É preciso reconhecer que essa indiferença só se iguala à do espelho. Com efeito, este nada reflete daquilo que se encontra no mesmo espaço que ele: nem o pintor, que lhe volta as costas, nem as personagens no centro da sala. Em sua clara profundidade, não é o visível que ele fita. Na pintura holandesa, era tradição que os espelhos desempenhassem um papel de reduplicação: repetiam o que era dado uma primeira vez no quadro, mas no interior de um espaço irreal, modificado, estreitado, recurvo. Ali se via a mesma coisa que na primeira instância do quadro, porém decomposta e recomposta segundo uma outra lei. Aqui o espelho nada diz do que já foi dito. Sua posição, entretanto, é quase central: sua borda superior está exatamente sobre a linha que reparte em duas a altura do quadro, ocupa sobre a parede do fundo (ao menos sobre a parte visível desta) uma posição mediana; deveria, pois, ser atravessado pelas mesmas linhas perspectivas que o próprio quadro; poder-se-ia esperar que um mesmo atelier, um mesmo pintor, uma mesma tela nele se dispusessem segundo um espaço idêntico; poderia ser o duplo perfeito.

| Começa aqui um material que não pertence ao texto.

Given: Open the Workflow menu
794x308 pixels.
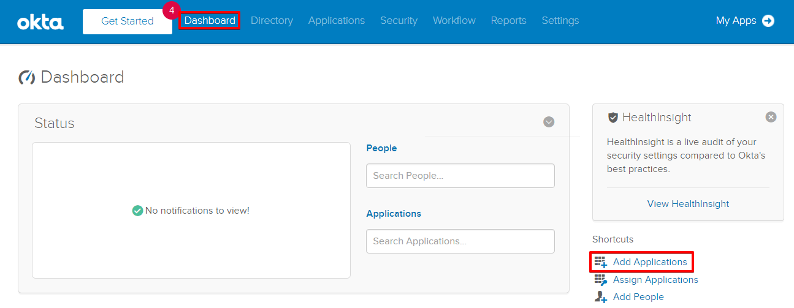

Ora, ele não faz ver nada do que o próprio quadro representa. Seu olhar imóvel vai captar à frente do quadro, nessa região necessariamente invisível que forma sua face exterior, as personagens que ali estão dispostas. Em vez de girar em torno de objetos visíveis, esse espelho atravessa todo o campo da representação, negligenciando o que aí poderia captar, e restitui a visibilidade ao que permanece fora de todo olhar. Mas essa invisibilidade que ele supera não é a do oculto: não contorna o obstáculo, não desvia a perspectiva, endereça-se ao que é invisível ao mesmo tempo pela estrutura do quadro e por sua existência como pintura. O que nele se reflete é o que todas as personagens da tela estão fixando, o olhar reto diante delas; é, pois, o que se poderia ver, se a tela se prolongasse para a frente, indo mais para baixo, até envolver as personagens que servem de modelos ao pintor. Mas é também, já que a tela se interrompe ali, dando a ver o pintor e seu atelier, o que está exterior ao quadro, na medida em que ele é quadro, isto é, fragmento retangular de linhas e cores, encarregado de representar alguma coisa aos olhos de todo espectador possível. No fundo da sala, ignorado por todos, o espelho inesperado faz brilhar as figuras que o pintor olha (o pintor e sua realidade representada, objetiva, de pintor trabalhando); mas também as figuras que olham o pintor (nessa realidade material que as linhas e as cores depositaram sobre a tela). Estas figuras são, uma e outra, igualmente inacessíveis, mas de modo diferente: a primeira, por um efeito de composição que é próprio ao quadro; a segunda, pela lei que preside à existência mesma de todo quadro em geral. Aqui, o jogo da representação consiste em conduzir essas duas formas de invisibilidade uma ao lugar da outra, numa superposição instável – e em restituí-las logo à outra extremidade do quadro a esse pólo que é o mais altamente representado: o de uma profundidade de reflexo na reentrância de uma profundidade de quadro. O espelho assegura uma metátese da visibilidade que incide ao mesmo tempo sobre o espaço representado no quadro e sua natureza de representação; faz ver, no centro da tela, aquilo que, do quadro, é duas vezes necessariamente invisível.

Estranha maneira de aplicar ao pé da letra, mas invertendo-o, o conselho que o velho Pachero dera, ao que parece, ao seu aluno, quando trabalhava no atelier de Sevilha: "A imagem deve sair da moldura."